I ceti subalterni e i lavoratori precari, spaventati dalle angosce economiche di quegli anni, forniscono quasi ovunque la massa d’urto ma vi sono spesso una meticolosa preparazione degli eventi da parte gruppi ristretti di "patrioti" e il controllo della mobilitazione popolare da parte delle élite che guidano la rivoluzione e cercano di controllarne ogni fase. Ciò è più evidente a Torino, La piazza dei moderati, mai spontanea, sempre controllata dal sovrano e dall’abile regia di d’Azeglio e dei suoi uomini, che permette di attuare una rivoluzione preventiva al centro della quale resta saldo il ruolo della monarchia. Invece a Livorno, La piazza dei democratici, le idee liberali s’intrecciano con le aspirazioni di tipo corporativo di alcune categorie di lavoratori, innanzitutto i facchini e i navicellai, che daranno agli avvenimenti cittadini una loro peculiarità fra rivendicazioni politiche e sociali. A Milano, La piazza antiaustriaca, uno strutturarsi di trame per un’insurrezione contro l’Impero d’Austria, pur nella dicotomia fra lo schieramento moderato e quello democratico, determina una lotta corale e interclassista, mentre a Venezia la propaganda liberale ha meno presa, anche perché non vi erano gruppi di attivisti paragonabili a quelli della capitale lombarda e l’ostilità antiasburgica era limitata ad alcuni segmenti dei ceti medi e di quelli più agiati. C’è infine Napoli, La piazza della controrivoluzione, dove le manifestazioni popolari sono contro lo Statuto: nella "giornata" del 15 maggio la stragrande maggioranza della popolazione non sarà in piazza e insorgeranno non più di mille persone, in gran parte calabresi e siciliani.
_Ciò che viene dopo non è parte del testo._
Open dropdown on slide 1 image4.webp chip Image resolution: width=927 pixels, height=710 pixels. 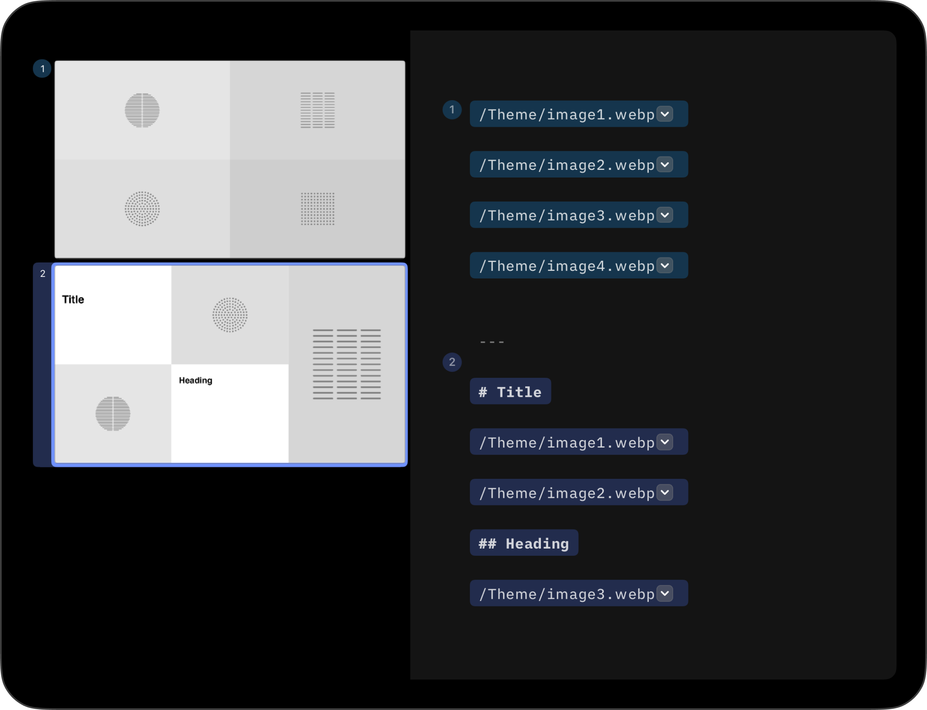(665, 265)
L’opera — che non vuole essere uno studio sul 1848 ma l’esplorazione di un particolare, quello della piazza — mette in luce molti aspetti di quel tornante storico: la difficoltà dei sovrani nel dare risposte efficaci ai nuovi bisogni dei loro sudditi; la fragilità, e talvolta la divisione, delle élite che avevano guidato la rivoluzione; il clima inizialmente festoso di molte manifestazioni, che nasconde invece disagio e malessere e manifesta l’aspettativa di migliorare le proprie condizioni di vita attraverso un mutamento dell’ordine esistente; l’avversione, talvolta decisiva, delle popolazioni rurali agli avvenimenti rivoluzionari.